# [Document passage]
----------
Tommy Stumpp: Cool. So I'm going to feed those through the outside. So I've got my output transformer, lines up right on those pre-drilled holes in the chassis. I'm going to get one of those nuts, then I'm just going to start it so it stays in place. Finger tight is fine for now.

Pete: While you're installing that, we've got another question from Thomas Kutch, "Are the jewel lens bulbs 6.3 volt?"

Tommy Stumpp: Yes. I think they're rated for a range, but they're the #47 pilot lamp, we sell them. And again, so you can see, I'm just finger tightening those and then I'll tighten them the rest of the way down with the screwdriver from the outside. Yeah. So in this kit, the lamp uses the same voltage as the power and preamp tubes for their filaments, their heaters, so it's all going to get wired together.

Pete: And Victory Guitar Shop wants to know, "Is the chassis stainless steel?"

Tommy Stumpp: It is steel, yep. And now, I'm just going to pull those output transformer leads up through the chassis. I have it upside down from the instructions, just so you can have a little better shot on the camera, but your red and blue go through one of those grommets and the yellow goes through the one further from your power transformer over here. So now we've got it looking a lot like the instructions. So now we're going to mount our speaker output jack. We're onto step 16-

Step 16: install the speaker output jack

Pete: All right, that's step 16-

Tommy Stumpp: Yep. So you remember, we mounted the other side of this plug that actually goes to the speaker on episode one. Now, this is the piece that goes in the cabinet that your speaker actually connects to the circuit too. So the mounting nut goes on the outside, everything else on the inside. You'll notice there's mounting holes around this jack. They probably were considering using a different jack at some point for this kit. And they decided to just go with an RCA, which is pretty all right with me. Space is at a premium and a larger jack like a 1/4" jack or something would've taken up a lot more real estate inside the cabinet. So now I've got that mounted, I'm going to make sure that's not too tight because what do I want to do is adjust this tab, which I don't know if you can still see that, Rachel? There's a tab that goes around the outside, that's your ground.
----------
# [Goals]
• a. Using the amp kit build transcript, answer these questions:
(i) What pilot lamp does the jewel lens take?
(ii) What material is the chassis made of?
(iii) What type of connector was chosen for the speaker output jack?
• b. In the amp kit build transcript, shorten the paragraph beginning "It is steel, yep" into a brief list that keeps its main facts.
• c. Pick up the amp kit build transcript after its final sentence and continue it.

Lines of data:
----------
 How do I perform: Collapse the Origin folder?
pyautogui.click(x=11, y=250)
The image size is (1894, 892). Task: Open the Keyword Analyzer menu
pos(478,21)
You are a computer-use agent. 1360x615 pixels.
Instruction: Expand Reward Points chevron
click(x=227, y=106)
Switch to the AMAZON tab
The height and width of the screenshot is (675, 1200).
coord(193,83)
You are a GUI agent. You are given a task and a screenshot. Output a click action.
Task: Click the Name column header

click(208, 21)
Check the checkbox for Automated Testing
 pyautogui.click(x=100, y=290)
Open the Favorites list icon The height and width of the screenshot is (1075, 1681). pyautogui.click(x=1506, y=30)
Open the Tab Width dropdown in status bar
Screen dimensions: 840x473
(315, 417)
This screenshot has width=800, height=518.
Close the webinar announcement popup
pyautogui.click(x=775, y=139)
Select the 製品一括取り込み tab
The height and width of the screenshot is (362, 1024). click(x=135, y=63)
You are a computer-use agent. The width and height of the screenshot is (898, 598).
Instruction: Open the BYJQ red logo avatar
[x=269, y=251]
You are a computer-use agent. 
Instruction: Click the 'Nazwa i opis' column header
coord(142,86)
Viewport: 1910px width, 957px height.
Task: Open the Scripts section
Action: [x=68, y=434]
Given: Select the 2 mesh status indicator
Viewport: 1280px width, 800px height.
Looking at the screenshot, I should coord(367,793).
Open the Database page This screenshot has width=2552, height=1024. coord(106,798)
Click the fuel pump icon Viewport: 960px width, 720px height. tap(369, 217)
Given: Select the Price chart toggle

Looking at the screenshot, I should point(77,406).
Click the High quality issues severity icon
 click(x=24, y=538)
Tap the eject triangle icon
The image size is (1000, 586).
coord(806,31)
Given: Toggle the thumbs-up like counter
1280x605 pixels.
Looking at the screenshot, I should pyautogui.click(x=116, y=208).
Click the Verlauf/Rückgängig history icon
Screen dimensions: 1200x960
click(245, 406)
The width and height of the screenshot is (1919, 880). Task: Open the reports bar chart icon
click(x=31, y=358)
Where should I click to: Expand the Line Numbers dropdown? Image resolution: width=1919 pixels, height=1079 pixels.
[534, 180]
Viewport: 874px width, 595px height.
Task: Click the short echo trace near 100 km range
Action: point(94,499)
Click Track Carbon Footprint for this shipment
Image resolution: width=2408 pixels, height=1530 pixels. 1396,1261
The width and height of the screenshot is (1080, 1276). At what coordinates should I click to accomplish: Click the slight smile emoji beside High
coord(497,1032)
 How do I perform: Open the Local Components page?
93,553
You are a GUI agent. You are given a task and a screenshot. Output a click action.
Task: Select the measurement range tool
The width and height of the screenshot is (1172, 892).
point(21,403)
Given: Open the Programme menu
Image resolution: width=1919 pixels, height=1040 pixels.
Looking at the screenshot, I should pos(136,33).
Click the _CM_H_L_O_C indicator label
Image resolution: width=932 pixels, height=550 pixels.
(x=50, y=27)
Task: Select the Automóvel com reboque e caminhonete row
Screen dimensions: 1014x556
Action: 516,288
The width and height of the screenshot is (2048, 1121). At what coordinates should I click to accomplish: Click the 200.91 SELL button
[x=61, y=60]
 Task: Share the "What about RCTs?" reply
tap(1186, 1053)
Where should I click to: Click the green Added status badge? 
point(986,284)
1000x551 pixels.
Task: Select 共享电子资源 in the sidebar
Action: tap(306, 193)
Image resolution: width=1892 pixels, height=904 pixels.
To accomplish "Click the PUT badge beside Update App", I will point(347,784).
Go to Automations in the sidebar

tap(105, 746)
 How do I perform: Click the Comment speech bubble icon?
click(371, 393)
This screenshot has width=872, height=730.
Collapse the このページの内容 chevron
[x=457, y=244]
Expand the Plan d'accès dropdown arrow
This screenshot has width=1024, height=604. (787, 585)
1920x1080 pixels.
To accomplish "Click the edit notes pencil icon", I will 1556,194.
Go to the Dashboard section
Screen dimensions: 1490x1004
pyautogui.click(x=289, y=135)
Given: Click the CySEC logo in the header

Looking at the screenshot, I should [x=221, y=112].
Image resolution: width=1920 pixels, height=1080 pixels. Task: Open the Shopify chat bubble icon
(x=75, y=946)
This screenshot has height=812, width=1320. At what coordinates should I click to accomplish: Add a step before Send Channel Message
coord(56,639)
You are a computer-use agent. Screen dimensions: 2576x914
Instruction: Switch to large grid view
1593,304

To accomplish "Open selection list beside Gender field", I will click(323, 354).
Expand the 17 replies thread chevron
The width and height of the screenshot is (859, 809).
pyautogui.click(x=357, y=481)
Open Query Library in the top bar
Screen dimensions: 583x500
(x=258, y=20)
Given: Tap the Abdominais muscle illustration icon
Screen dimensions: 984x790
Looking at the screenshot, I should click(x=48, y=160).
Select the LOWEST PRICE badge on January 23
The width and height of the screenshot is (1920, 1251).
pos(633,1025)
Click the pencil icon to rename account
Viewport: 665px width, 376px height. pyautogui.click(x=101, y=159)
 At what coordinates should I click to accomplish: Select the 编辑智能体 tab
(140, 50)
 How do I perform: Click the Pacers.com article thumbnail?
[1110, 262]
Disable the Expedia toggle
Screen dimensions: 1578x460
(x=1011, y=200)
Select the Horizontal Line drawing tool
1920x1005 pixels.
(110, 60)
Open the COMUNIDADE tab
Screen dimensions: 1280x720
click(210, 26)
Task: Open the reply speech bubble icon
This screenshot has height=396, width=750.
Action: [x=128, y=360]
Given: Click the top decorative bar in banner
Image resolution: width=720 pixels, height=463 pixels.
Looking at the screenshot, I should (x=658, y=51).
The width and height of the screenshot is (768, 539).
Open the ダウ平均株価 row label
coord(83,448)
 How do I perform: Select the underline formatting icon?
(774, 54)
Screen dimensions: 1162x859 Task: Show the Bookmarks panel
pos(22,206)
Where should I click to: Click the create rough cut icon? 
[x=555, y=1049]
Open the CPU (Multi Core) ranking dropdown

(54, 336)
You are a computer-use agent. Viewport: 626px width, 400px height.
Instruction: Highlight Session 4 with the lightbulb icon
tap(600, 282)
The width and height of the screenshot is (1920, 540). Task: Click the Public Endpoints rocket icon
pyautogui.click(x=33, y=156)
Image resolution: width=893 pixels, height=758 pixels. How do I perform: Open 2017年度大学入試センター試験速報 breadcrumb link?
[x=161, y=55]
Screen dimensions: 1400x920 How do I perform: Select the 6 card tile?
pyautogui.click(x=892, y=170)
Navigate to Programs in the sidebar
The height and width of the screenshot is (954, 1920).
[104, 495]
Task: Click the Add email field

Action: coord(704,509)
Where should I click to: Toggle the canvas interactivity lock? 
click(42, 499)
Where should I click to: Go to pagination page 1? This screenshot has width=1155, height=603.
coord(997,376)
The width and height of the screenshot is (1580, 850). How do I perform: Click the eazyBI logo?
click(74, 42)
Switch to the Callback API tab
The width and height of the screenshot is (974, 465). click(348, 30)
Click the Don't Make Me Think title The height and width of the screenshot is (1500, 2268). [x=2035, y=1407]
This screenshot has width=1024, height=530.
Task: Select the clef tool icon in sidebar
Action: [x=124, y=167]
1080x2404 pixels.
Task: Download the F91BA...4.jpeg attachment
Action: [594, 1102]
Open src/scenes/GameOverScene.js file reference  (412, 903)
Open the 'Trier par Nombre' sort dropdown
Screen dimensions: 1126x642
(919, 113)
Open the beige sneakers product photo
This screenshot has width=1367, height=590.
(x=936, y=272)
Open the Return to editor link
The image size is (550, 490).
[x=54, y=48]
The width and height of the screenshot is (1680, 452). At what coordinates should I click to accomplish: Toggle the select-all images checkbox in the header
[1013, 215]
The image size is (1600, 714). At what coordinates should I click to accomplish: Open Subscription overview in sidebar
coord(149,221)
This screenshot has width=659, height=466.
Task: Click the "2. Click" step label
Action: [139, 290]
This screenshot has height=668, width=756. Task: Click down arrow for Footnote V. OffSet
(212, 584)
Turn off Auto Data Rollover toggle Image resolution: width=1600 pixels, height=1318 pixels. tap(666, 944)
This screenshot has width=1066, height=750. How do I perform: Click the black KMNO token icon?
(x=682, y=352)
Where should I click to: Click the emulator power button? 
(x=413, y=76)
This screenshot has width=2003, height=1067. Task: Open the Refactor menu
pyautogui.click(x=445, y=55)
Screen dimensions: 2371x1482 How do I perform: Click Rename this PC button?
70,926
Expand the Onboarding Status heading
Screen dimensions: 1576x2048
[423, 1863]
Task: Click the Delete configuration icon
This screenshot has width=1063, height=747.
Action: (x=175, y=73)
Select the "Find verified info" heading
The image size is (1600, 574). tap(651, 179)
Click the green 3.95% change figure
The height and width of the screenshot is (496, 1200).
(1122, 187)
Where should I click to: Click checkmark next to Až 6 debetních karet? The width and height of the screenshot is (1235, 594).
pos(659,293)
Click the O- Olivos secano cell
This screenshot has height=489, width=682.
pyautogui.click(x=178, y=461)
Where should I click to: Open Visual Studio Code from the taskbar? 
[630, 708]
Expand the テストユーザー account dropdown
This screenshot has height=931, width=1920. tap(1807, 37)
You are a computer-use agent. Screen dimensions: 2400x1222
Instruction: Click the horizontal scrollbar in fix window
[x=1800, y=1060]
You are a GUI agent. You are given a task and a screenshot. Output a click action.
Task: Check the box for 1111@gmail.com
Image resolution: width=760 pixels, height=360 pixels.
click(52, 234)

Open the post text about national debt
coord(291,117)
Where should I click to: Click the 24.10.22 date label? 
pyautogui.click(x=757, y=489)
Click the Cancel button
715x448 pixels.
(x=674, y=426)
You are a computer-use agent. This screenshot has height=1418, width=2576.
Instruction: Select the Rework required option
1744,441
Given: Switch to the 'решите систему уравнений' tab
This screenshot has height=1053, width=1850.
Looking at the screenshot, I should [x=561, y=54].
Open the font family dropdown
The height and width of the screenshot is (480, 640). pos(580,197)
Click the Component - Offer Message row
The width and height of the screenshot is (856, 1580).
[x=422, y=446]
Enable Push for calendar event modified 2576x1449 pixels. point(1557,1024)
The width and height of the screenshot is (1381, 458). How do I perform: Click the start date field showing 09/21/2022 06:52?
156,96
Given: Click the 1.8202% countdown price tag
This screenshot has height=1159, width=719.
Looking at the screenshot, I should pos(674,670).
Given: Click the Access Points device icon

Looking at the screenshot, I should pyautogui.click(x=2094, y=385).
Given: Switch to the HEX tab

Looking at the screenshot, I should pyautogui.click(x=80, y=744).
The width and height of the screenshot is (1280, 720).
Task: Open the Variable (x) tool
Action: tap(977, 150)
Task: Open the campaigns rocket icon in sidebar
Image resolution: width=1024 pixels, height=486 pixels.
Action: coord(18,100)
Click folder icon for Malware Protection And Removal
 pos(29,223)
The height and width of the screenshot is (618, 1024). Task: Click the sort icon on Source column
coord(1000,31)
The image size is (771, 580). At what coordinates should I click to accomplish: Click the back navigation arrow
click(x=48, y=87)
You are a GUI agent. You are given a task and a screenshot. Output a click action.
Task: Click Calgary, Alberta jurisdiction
----------
# [Per-task outputs]
• a.
(i) The #47 pilot lamp.
(ii) Steel.
(iii) An RCA jack.

• b.
- The chassis is steel.
- The output transformer leads are pulled up through the chassis.
- The chassis is shown upside down compared with the instructions so the camera gets a better view.
- The red and blue leads go through one grommet, and the yellow lead goes through the grommet farther from the power transformer.
- The next job is mounting the speaker output jack, which is step 16.

• c.
Rachel: Move your fingers [inaudible 00:36:54].

Tommy Stumpp: Yeah, so that little guy. Like to orient that down toward the bottom of the chassis and I like to have this eyelet facing up on the jack, just makes it easier for me. Not super important that you do that, but it's just something I like to do. Makes life a little bit easier. So I've got that tightened down and I'm going to do the same thing here that I did with the fuse socket and just pull that guy up so I can get to it later, so you can see it's angled up there. Is that a good shot?

Rachel: Yeah.

Tommy Stumpp: Far out, all right. So we're good there. We're going to get our 5Y3 socket and tension clip next. We're on step 17.

Step 17: 5Y3 tube socket + tension clip

So these tube sockets and tension clips are the same for your 5Y3 and 6V6 tubes. Those are your rectifier and power tubes. So you can see, absolutely the same, no need to worry about which is which when you're installing them. What I like to do, which I forgot, I like to get a Sharpie and mark on the inside of that socket, where pin one is.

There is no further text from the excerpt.